Extracted material:
= = =
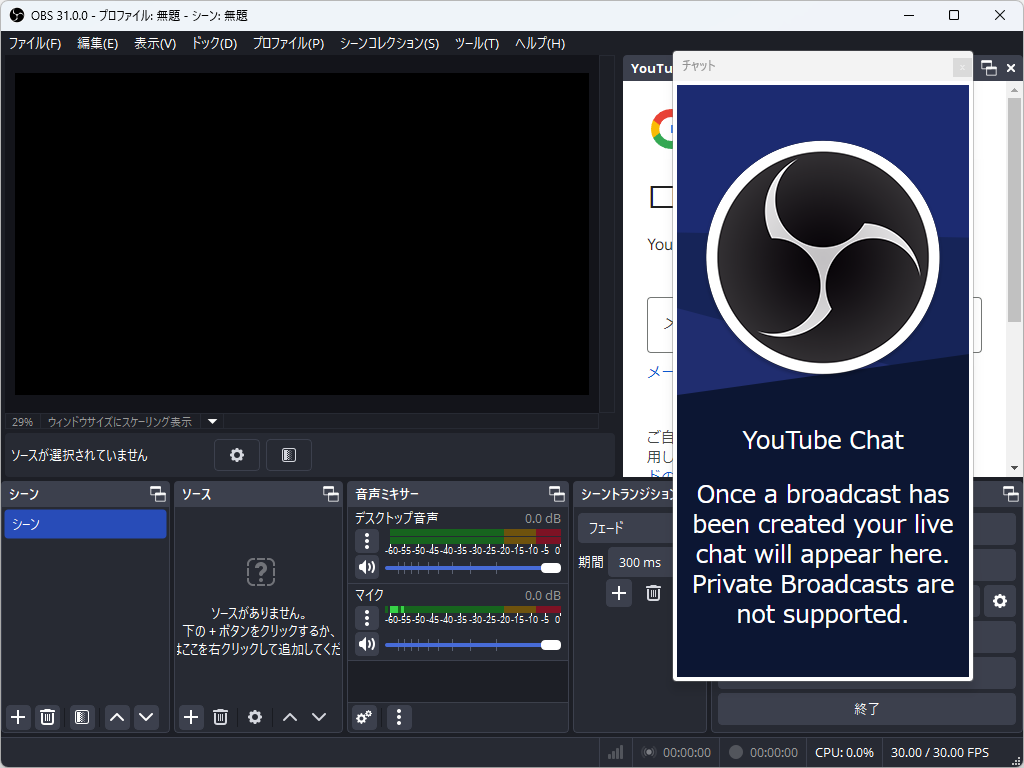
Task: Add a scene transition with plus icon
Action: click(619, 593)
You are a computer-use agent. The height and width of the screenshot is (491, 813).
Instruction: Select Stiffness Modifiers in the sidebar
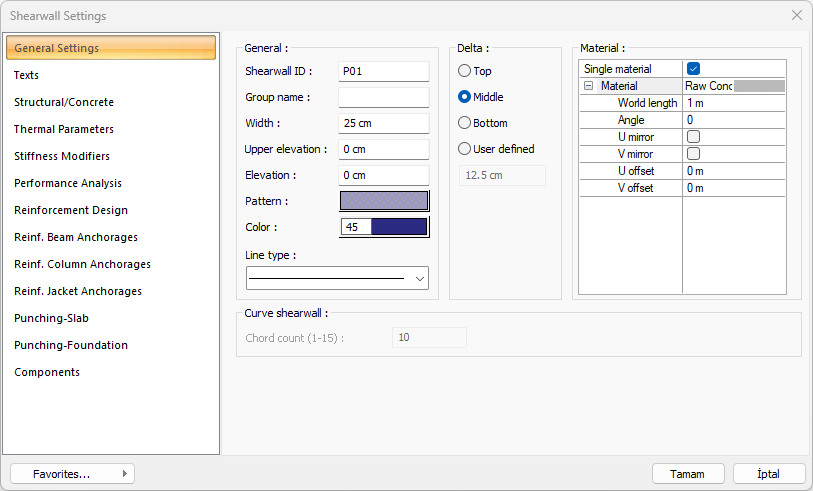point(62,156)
= = =
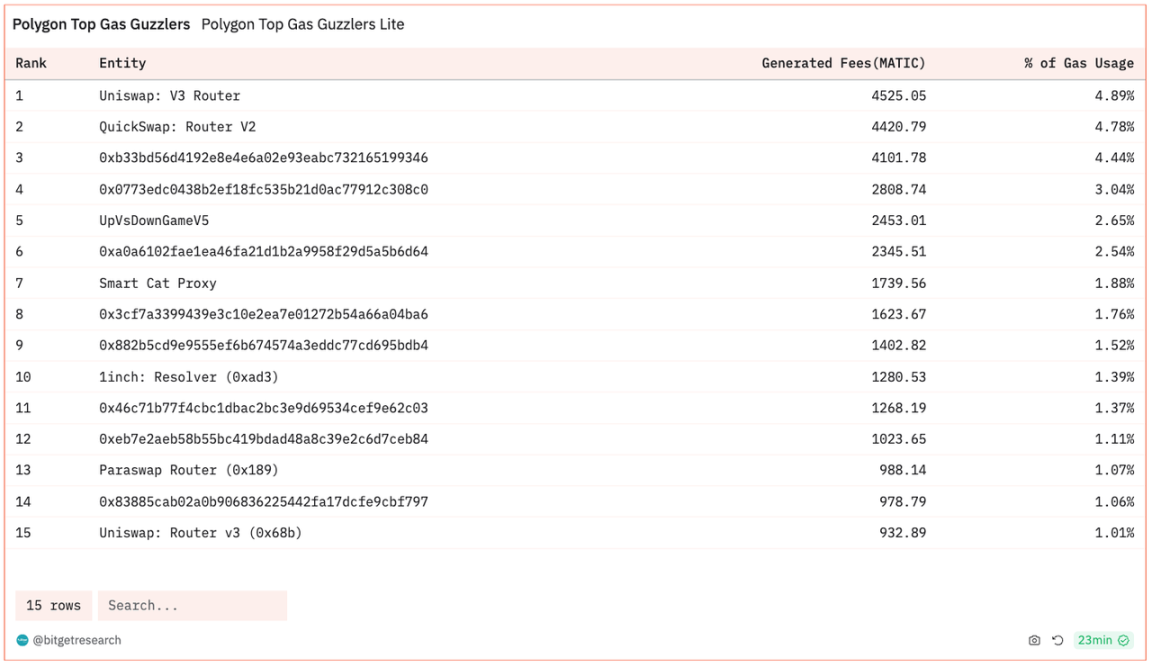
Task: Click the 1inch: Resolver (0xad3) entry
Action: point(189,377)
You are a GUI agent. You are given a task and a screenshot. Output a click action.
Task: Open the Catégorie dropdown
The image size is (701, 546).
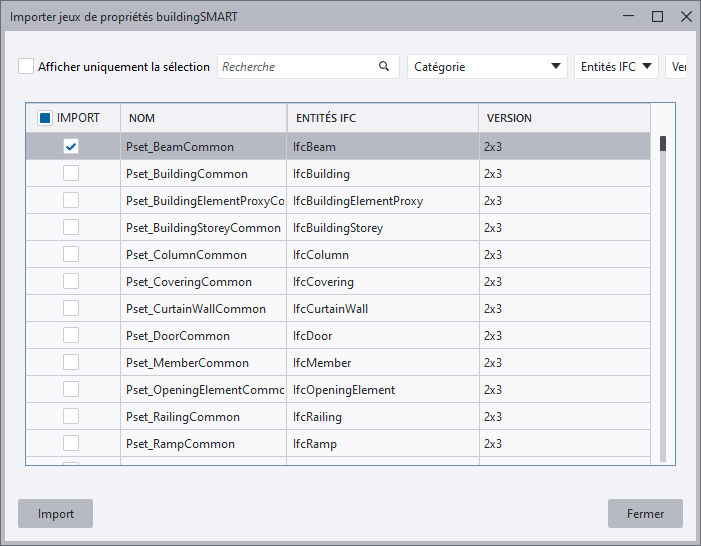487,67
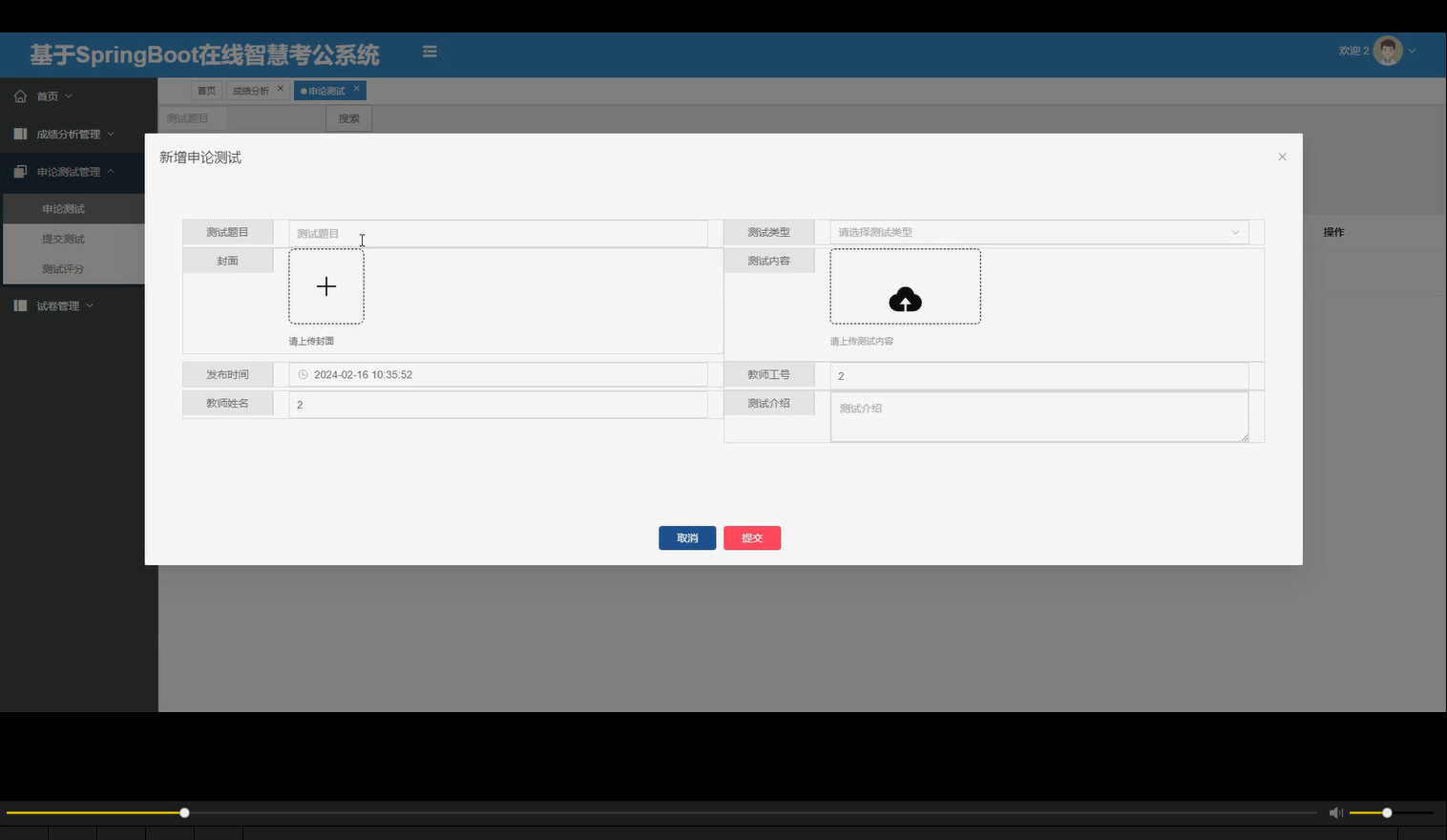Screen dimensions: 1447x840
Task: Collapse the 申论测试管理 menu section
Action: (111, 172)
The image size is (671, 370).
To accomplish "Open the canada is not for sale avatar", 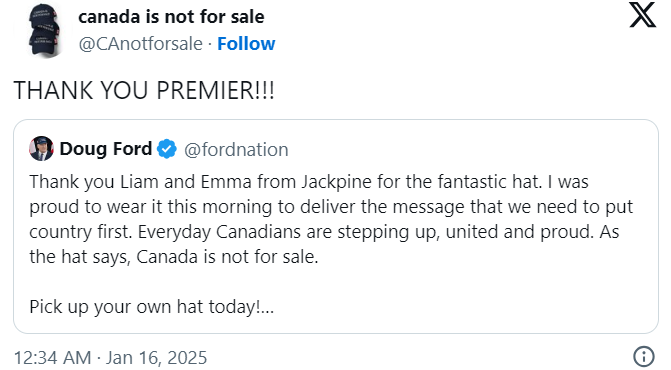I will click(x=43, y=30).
= = =
Short problem: Pull out each line of the data above that contains the string "screenshot". Case matters, so a line counts only if its letters match that case.

Task solution:
You are a computer-use agent. The height and width of the screenshot is (491, 813).
You are a GUI agent. You are given a task and a screenshot. Output a click action.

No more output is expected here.